Rui Rocha, recentemente eleito para a liderança da Iniciativa Liberal (IL) explicou, através de uma alegoria, que aquilo que o ministro relata, sobre a decisão de aceitar a subida do custo das obras “é uma fábula, é algo em que ninguém acredita”. Porém, de acordo com Gomes Cravinho, o deputado não levou em consideração as “realidades da administração pública”, como são os mecanismos de aprovação e procedimentos.
Questionado sobre se manteria as decisões se naquela altura soubesse o que sabe hoje, o ministro deixou claro que, “fazendo esse exercício anacrónico, não teria sido Alberto Coelho o responsável” pelas obras .
As “dúvidas” de Gomes Cravinho deveriam ter sido, de acordo com o deputado, suficientes para tomar uma decisão com maior cautela. “Nós não podemos nomear pessoas para funções em empresas públicas apenas porque não têm nenhum ilícito criminal”, ou porque a Comissão de Recrutamento e Seleção para a Administração Pública (CReSAP) não se mostra contra tal decisão, que foi “no mínimo leviana”, de acordo com Rui Rocha.
O deputado João Dias, do PCP, questionou o que vai ser feito de futuro com o antigo hospital e até que ponto poderão tornar mais competentes os serviços do Serviço Nacional de Saúde (SNS) ou se, pelo contrário, vai ser “objeto de algum negócio ao serviço da mercantilização da saúde”. De resto, o deputado pediu “transparência relativamente ao futuro e ao destino dos gastos” e da derrapagem que se verificou.
Foi o secretário de Estado da Defesa Nacional, Marco Capitão Ferreira, que deu resposta sobre esta temática , referindo que estão a decorrer os procedimentos para transferir o edifício para o Estado Maior General das Forças Armadas. Adicionalmente, está a decorrer um estudo para aferir a “eventual utilidade funcional no âmbito do serviço de saúde militar”.

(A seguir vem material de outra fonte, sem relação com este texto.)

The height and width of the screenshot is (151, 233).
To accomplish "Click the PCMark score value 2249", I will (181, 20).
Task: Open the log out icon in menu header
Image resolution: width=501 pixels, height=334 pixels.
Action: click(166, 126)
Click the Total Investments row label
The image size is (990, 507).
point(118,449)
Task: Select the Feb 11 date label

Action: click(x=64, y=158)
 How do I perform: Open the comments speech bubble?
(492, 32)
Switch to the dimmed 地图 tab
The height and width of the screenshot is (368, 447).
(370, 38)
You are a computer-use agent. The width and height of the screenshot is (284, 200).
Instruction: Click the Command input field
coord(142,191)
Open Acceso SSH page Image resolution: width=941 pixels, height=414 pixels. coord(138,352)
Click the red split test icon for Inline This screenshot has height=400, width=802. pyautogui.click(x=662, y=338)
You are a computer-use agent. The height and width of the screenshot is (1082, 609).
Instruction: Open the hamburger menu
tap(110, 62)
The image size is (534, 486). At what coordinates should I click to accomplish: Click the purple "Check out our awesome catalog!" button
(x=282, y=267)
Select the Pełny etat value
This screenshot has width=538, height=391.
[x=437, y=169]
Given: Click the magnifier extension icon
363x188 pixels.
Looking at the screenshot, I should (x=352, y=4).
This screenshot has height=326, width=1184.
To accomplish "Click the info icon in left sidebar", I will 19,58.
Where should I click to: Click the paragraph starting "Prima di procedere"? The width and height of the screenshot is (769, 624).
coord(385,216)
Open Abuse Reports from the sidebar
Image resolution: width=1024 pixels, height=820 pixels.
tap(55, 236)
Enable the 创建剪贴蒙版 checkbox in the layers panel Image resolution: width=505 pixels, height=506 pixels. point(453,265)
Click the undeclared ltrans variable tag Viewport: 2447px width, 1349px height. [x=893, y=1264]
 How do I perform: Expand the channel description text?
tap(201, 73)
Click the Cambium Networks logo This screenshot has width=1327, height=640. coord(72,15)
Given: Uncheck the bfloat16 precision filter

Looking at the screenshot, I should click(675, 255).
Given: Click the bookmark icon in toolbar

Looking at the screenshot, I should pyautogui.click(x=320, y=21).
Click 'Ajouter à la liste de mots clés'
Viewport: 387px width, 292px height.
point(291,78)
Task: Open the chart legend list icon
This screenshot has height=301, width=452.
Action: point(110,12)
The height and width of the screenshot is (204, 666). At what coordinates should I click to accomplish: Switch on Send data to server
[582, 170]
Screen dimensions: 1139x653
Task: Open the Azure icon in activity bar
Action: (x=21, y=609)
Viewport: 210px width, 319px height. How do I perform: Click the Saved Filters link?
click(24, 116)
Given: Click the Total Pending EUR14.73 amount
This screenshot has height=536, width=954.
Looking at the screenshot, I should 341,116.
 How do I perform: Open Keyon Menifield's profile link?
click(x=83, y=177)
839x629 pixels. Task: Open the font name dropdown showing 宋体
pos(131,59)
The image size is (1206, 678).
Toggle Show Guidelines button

Em representação do Bloco de Esquerda (BE), a deputada Mariana Mortágua referiu que os sinais que existiam deviam ter sido suficientes para Gomes Cravinho pelo menos “desconfiar da boa fé” de Alberto Coelho, o que levaria o ministro a não optar, mais tarde, pela nomeação de Alberto Coelho para a empresa pública. A deputada referia-se, por exemplo à matéria suficiente para procurar “aprofundar as diligências tomadas por Alberto Coelho em relação a esta obra”, com os várias questões nomeadamente os “problemas de duvidosa legalidade”, referidos na auditoria que havia sido feita.
“Há uma linha muito ténue entre a ingenuidade e a negligencia”, lembrou Mariana Mortágua.